*Exercise description*
Where a line holds the word "panel", copy that line from the data below.
****
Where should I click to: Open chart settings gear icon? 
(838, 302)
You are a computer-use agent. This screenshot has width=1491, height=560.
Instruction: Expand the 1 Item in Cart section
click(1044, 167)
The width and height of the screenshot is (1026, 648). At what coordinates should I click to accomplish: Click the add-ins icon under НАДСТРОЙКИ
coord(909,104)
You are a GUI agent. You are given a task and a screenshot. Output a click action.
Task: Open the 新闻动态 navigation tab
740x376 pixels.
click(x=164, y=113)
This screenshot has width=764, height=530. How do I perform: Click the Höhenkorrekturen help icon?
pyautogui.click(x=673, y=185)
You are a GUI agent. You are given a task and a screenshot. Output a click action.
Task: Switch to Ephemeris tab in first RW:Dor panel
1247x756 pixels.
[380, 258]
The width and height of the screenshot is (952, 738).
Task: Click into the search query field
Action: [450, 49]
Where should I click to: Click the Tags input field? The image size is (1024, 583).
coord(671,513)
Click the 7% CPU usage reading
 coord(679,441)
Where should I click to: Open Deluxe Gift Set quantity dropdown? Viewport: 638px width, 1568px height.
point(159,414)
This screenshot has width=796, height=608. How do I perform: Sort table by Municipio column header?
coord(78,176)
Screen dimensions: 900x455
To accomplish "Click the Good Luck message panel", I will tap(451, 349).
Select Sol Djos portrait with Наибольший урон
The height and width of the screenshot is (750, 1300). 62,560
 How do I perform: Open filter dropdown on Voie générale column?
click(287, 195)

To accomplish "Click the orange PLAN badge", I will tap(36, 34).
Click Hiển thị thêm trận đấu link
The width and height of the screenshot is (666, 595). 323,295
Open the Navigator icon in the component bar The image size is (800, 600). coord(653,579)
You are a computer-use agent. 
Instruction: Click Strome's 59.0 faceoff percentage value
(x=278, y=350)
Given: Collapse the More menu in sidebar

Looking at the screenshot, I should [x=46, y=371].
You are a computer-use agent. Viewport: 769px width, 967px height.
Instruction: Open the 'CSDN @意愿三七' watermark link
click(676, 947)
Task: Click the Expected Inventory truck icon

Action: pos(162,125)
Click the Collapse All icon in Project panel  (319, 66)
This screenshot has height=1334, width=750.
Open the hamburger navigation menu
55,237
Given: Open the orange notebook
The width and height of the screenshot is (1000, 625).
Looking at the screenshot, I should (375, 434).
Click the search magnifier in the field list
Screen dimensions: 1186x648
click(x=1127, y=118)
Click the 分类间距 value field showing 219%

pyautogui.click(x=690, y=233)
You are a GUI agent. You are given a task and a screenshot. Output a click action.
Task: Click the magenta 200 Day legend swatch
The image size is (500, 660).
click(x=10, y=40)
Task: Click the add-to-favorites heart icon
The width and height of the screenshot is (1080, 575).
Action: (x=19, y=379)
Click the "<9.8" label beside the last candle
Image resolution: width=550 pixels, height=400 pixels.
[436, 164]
****
*Response to this exercise*
Task: Switch to Ephemeris tab in first RW:Dor panel
To accomplish "Click the Good Luck message panel", I will tap(451, 349).
Click the Collapse All icon in Project panel  (319, 66)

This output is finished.